Hi all! Clueless question that I don't know how to...
# getting-started
s
Hi all! Clueless question that I don't know how to search for: Can I run a post-transform extract-load sequence? Specifically, I have a
run tap-mysql target-duckdb dbt-duckdb:build
pipeline setup, but I'd like to then create another
.duckdb
file with a small subset of the tables (notably excluding most of those created in the original
target-duckdb
loader action).

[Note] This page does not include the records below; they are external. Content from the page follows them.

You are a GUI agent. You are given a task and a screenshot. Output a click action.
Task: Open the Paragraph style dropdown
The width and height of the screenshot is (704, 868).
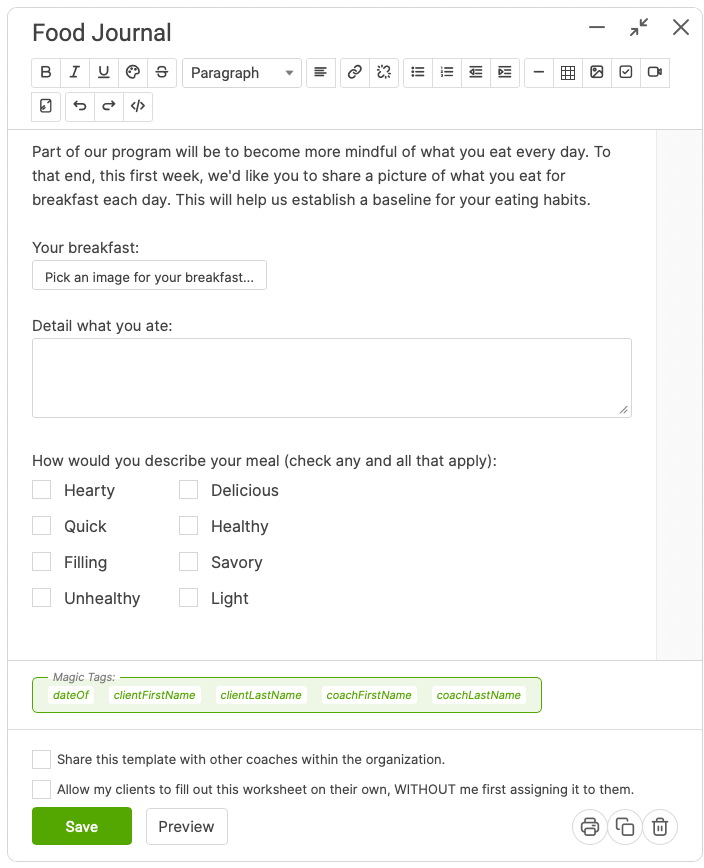(241, 72)
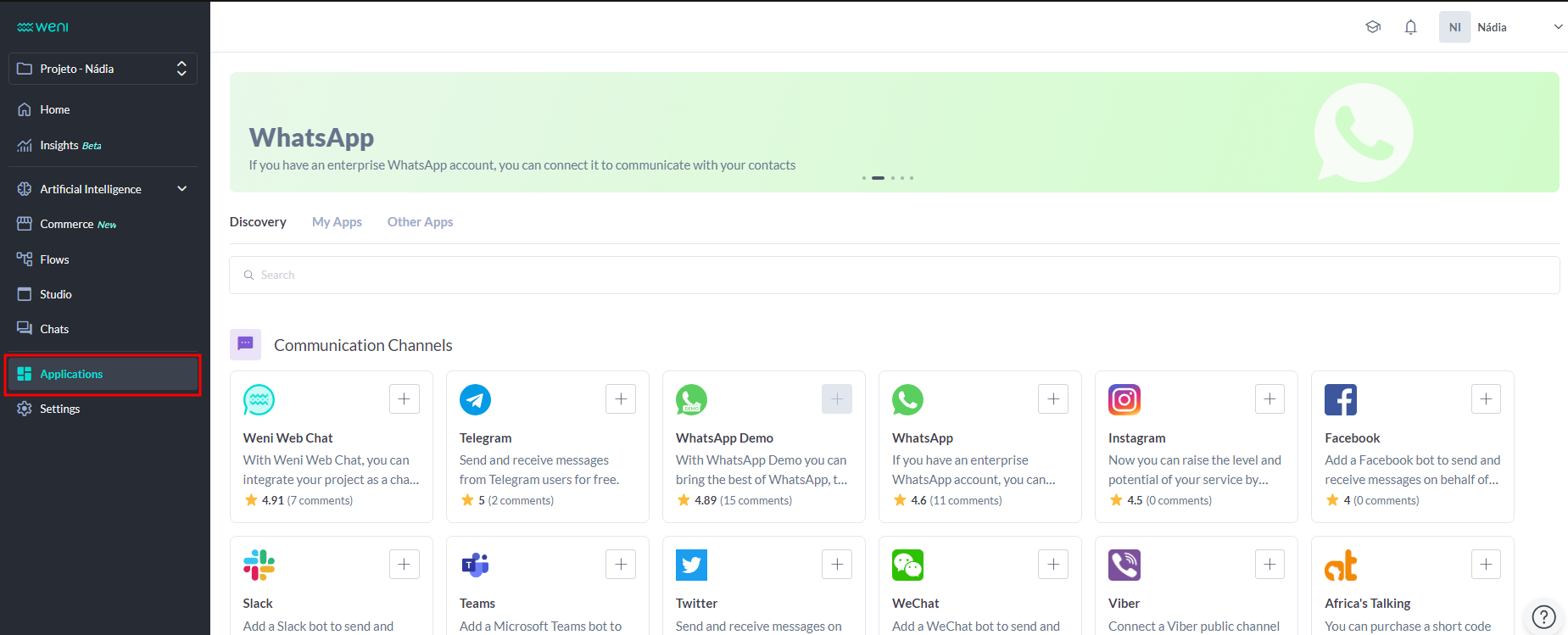Image resolution: width=1568 pixels, height=635 pixels.
Task: Go to Settings in the sidebar
Action: 59,409
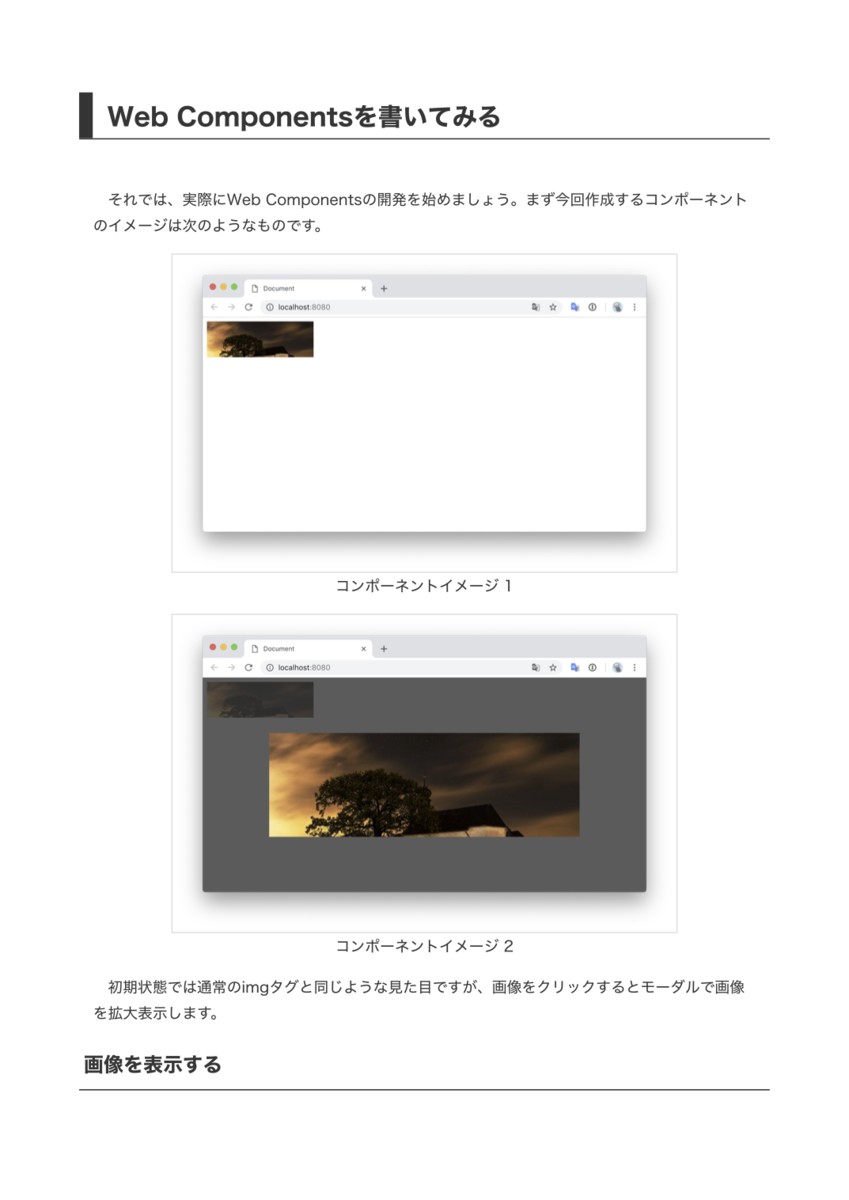
Task: Toggle the bookmark star in the second screenshot
Action: point(553,667)
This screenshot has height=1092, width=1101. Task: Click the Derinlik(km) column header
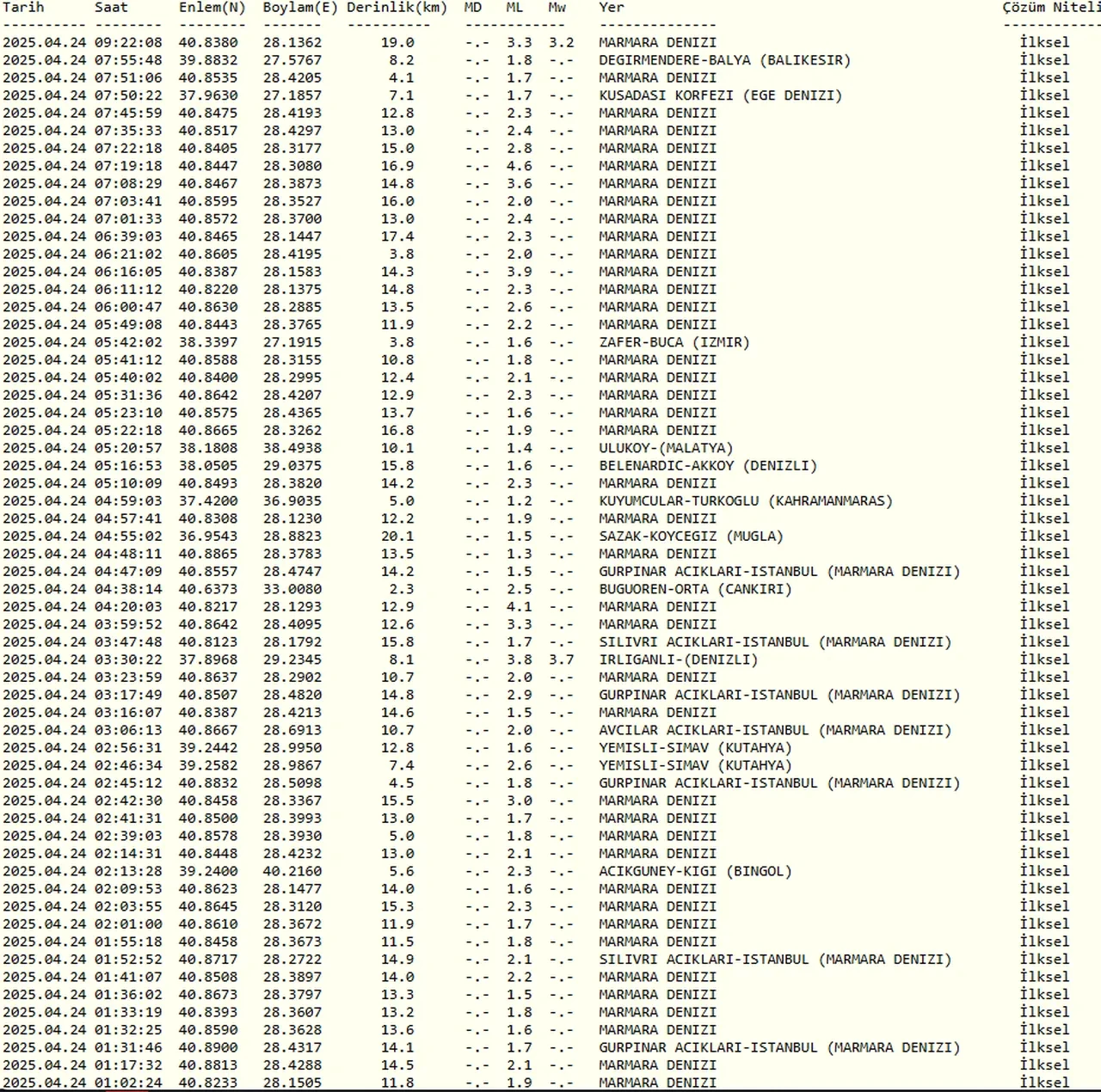point(397,8)
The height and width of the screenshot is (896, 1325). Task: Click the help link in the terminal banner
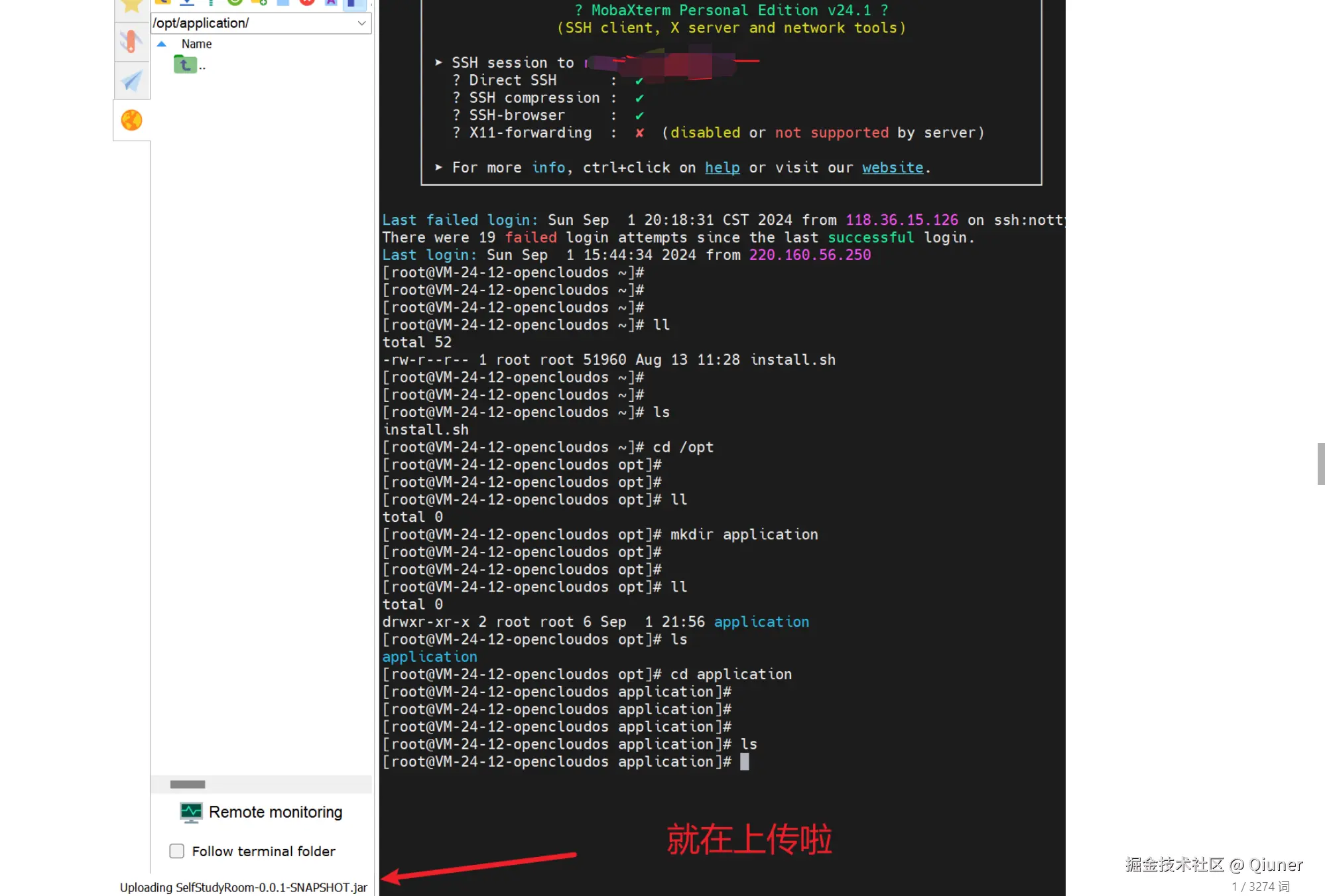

Is this possible, or do I need to define another pipeline
Follow-up: for now, I added a separate
tap-duckdb duckdb-subsetter
pipeline run, where
duckdb-subsetter
is set to
inherit_from: target-duckdb
. This seems workable but gets stuck very early on the following error:
Copy code
2024-04-29T05:06:28.309258Z [info     ] time=2024-04-29 05:06:28 name=target_duckdb level=CRITICAL message=Primary key is set to mandatory but not defined in the [main-final__all_achievements] stream cmd_type=elb consumer=True job_name=dev:tap-duckdb-to-duckdb-subsetter name=duckdb-subsetter producer=False run_id=4e28d909-bd6c-45a7-8ce3-2456a43bf1fb stdio=stderr string_id=duckdb-subsetter
The issue is that the table that's being replicated has no primary key requirement (though perhaps I'm misunderstanding the error message and it is in fact the database settings that require the primary key?):
Copy code
-- adk_wrapped.main.final__all_achievements definition

CREATE TABLE final__all_achievements(clovek_id BIGINT,
school_year BIGINT,
achievement_id VARCHAR,
achievement_name VARCHAR,
achievement_description VARCHAR,
achievement_data JSON,
achievement_type VARCHAR,
achievement_priority INTEGER,
achievement_image VARCHAR);
I suppose to test that earlier hypothesis, I can try to define a primary key on
final__all_achievements
via a dbt constraint, but that seems like a pretty roundabout way of going at it. Any thoughts? Searching for the error in the Slack turns up nothing.
e
If it doesn't make much sense for your transformed table to have a primary key, you can set
primary_key_required: false
on the inherited target. That said, I would try a different approach that doesn't require re-exporting a subset of the tables and instead use ATTACH to materialize those tables in a different database. Maybe use
path
for the desired subset of tables, and
attach
for the database generated by the EL pipeline.
s
Thank you so much!
primary_key_required: false
takes me to a different error (target-duckdb tries to create a table with no columns), so I'll investigate the ATTACH option first - thanks for pointing it out!
👍 1